The current study has several limitations. Data were aggregated from several sites with different recruitment procedures; however, we controlled the site-specific differences in our analyses. The samples also included individuals who had undergone extensive medical and psychological exams to receive a diagnosis, as well as those who self-reported a diagnosis. The samples also lacked racial and ethnic diversity. This study should be replicated with a diverse, community-based sample, as other research shows similar or greater prevalence rates among other racial groups.1 Additionally, data on available energy and the energy quotient are self-reported ratings of energy levels over the past week, which may increase measurement error due to recall bias and different interpretations of the scales.

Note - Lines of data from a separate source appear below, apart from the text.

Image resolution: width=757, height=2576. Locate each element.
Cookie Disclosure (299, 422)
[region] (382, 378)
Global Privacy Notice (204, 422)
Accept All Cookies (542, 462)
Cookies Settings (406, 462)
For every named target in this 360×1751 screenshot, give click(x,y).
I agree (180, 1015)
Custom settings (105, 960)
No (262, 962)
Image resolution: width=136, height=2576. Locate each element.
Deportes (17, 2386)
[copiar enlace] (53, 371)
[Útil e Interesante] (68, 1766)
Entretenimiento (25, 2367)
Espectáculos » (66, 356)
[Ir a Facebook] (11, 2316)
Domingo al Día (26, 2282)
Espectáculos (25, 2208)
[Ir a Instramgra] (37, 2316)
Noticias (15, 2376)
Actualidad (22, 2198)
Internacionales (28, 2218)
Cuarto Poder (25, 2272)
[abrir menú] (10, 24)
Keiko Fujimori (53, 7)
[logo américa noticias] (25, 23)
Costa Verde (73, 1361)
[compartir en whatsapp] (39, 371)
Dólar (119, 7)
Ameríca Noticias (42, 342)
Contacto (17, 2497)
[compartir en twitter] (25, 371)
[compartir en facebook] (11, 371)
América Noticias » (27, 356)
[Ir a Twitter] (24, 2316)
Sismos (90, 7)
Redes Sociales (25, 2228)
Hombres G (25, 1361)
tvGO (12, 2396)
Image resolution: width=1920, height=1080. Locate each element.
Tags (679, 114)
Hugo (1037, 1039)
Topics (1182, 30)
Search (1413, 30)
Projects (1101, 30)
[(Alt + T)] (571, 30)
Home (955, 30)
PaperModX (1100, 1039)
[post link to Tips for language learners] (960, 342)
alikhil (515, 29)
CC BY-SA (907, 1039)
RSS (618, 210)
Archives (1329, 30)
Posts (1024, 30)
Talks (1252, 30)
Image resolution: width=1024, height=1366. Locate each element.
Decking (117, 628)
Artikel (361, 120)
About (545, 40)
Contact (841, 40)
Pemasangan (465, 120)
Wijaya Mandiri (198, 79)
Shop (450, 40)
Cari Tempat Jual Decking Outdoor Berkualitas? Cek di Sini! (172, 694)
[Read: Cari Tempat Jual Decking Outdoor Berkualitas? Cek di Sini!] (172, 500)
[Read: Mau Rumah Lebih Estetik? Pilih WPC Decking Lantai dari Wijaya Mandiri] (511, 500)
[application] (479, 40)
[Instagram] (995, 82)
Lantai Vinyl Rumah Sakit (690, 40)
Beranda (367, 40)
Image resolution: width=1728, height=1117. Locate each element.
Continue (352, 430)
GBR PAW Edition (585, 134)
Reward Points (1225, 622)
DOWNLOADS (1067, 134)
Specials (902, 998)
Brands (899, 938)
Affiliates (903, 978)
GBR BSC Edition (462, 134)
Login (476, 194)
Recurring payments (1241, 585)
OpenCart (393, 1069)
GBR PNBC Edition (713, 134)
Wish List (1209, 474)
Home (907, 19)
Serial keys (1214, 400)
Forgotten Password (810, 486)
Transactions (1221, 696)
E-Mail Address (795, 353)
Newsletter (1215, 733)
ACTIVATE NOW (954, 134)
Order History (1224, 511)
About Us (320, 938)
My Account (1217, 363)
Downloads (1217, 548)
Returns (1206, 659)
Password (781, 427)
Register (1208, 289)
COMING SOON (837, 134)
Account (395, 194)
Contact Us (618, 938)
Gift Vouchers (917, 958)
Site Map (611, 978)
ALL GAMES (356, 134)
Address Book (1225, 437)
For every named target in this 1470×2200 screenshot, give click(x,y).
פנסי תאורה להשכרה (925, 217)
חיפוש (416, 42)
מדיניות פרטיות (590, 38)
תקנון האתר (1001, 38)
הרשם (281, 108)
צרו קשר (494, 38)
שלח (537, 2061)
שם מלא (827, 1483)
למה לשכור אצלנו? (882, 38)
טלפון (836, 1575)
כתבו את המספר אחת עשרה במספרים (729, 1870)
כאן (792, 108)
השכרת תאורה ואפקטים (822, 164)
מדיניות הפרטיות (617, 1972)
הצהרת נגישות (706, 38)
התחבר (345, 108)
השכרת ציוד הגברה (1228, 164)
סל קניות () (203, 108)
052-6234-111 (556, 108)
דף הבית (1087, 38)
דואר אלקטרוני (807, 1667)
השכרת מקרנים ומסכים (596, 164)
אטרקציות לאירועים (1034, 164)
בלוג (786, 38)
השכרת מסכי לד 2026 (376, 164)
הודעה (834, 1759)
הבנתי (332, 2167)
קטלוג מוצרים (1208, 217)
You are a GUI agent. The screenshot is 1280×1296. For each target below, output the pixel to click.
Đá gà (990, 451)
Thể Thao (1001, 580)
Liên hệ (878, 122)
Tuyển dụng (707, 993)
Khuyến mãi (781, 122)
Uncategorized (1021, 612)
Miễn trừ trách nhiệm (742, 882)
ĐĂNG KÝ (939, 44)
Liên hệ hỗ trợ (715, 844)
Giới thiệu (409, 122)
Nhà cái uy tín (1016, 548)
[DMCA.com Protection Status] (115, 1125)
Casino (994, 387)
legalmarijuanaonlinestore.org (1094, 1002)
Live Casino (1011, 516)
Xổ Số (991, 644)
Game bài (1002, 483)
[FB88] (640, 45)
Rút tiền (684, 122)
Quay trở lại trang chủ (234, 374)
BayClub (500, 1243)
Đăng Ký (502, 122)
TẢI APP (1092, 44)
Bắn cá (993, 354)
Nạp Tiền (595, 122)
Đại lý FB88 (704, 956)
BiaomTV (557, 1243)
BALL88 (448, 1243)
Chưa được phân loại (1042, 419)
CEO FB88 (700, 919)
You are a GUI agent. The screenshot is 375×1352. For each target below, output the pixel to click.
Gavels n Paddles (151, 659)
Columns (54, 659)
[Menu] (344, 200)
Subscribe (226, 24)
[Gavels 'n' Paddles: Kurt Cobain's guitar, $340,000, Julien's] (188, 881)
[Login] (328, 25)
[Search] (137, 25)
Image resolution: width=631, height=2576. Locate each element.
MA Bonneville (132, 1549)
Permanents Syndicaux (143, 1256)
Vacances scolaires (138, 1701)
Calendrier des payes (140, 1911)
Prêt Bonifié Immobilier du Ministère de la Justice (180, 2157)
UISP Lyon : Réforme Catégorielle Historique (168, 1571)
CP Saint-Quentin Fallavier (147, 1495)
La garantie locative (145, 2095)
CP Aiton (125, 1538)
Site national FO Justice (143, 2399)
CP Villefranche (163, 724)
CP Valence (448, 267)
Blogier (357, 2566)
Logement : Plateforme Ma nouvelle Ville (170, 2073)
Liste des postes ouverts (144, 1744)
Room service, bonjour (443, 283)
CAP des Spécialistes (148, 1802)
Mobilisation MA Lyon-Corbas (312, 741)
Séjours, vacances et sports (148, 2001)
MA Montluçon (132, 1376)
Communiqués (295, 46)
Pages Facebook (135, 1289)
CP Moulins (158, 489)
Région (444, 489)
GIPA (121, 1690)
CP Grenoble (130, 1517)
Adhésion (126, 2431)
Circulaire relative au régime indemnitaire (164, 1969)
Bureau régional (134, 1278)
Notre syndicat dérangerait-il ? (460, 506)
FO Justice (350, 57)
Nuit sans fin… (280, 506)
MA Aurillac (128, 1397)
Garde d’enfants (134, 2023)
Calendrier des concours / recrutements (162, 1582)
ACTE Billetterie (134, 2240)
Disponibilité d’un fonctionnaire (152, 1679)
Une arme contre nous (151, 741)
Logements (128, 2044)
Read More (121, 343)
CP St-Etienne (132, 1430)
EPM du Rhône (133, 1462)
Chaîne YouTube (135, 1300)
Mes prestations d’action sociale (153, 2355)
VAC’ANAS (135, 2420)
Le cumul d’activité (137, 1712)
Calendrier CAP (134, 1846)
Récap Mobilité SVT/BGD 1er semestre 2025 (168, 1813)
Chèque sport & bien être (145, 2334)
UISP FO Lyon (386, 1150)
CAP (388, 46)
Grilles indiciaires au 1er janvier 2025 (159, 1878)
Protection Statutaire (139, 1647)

Future research should examine energy maintenance and available energy by utilizing longitudinal and experimental designs. These methodologies would allow for further exploration of the six groups identified in this study. Specifically, a longitudinal design would elucidate how available energy and energy envelope maintenance might influence functioning and energy levels over time, while an experimental design might highlight if or how these groups react to different treatments or interventions.
Acknowledgments
Funding
The author(s) disclosed receipt of the following financial support for the research, authorship, and/or publication of this article: Funding was provided by the Eunice Kennedy Shriver National Institute of Child Health and Human Development (grant no. HD072208).
Footnotes
Declaration of conflicting interests
The author(s) declared no potential conflicts of interest with respect to the research, authorship, and/or publication of this article.